* **What is needed**
Restate exactly, and only, the lines from the one containing "Image resolution: width=259" through the end of the entries, keeping both endpoints.

_ _ _

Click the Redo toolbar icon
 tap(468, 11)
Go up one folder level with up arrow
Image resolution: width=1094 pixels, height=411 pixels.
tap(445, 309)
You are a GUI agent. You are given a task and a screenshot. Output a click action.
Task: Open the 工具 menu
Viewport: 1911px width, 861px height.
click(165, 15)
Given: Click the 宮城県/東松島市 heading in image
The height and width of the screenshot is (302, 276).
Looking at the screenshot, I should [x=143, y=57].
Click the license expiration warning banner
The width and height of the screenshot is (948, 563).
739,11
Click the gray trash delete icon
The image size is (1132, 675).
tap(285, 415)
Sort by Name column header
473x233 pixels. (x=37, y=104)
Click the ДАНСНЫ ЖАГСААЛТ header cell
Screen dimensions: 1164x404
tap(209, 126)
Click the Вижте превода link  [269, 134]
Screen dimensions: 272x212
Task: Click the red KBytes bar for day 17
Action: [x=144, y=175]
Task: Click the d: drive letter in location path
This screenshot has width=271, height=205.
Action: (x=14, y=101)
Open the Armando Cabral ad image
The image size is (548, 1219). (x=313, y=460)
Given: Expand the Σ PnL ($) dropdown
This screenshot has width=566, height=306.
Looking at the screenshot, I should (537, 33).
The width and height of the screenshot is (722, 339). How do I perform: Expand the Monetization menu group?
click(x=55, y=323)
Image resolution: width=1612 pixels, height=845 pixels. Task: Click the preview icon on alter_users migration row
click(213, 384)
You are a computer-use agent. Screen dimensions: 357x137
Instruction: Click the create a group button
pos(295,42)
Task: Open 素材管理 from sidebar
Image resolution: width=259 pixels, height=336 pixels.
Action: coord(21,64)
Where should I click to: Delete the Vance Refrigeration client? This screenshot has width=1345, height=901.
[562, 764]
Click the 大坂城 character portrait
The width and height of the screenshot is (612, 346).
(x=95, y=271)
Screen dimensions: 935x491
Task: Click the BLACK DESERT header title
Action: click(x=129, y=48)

_ _ _

* **Result of the exercise**
Image resolution: width=259 pixels, height=336 pixels.
Action: coord(21,64)
Where should I click to: Delete the Vance Refrigeration client? This screenshot has width=1345, height=901.
[562, 764]
Click the 大坂城 character portrait
The width and height of the screenshot is (612, 346).
(x=95, y=271)
Screen dimensions: 935x491
Task: Click the BLACK DESERT header title
Action: click(x=129, y=48)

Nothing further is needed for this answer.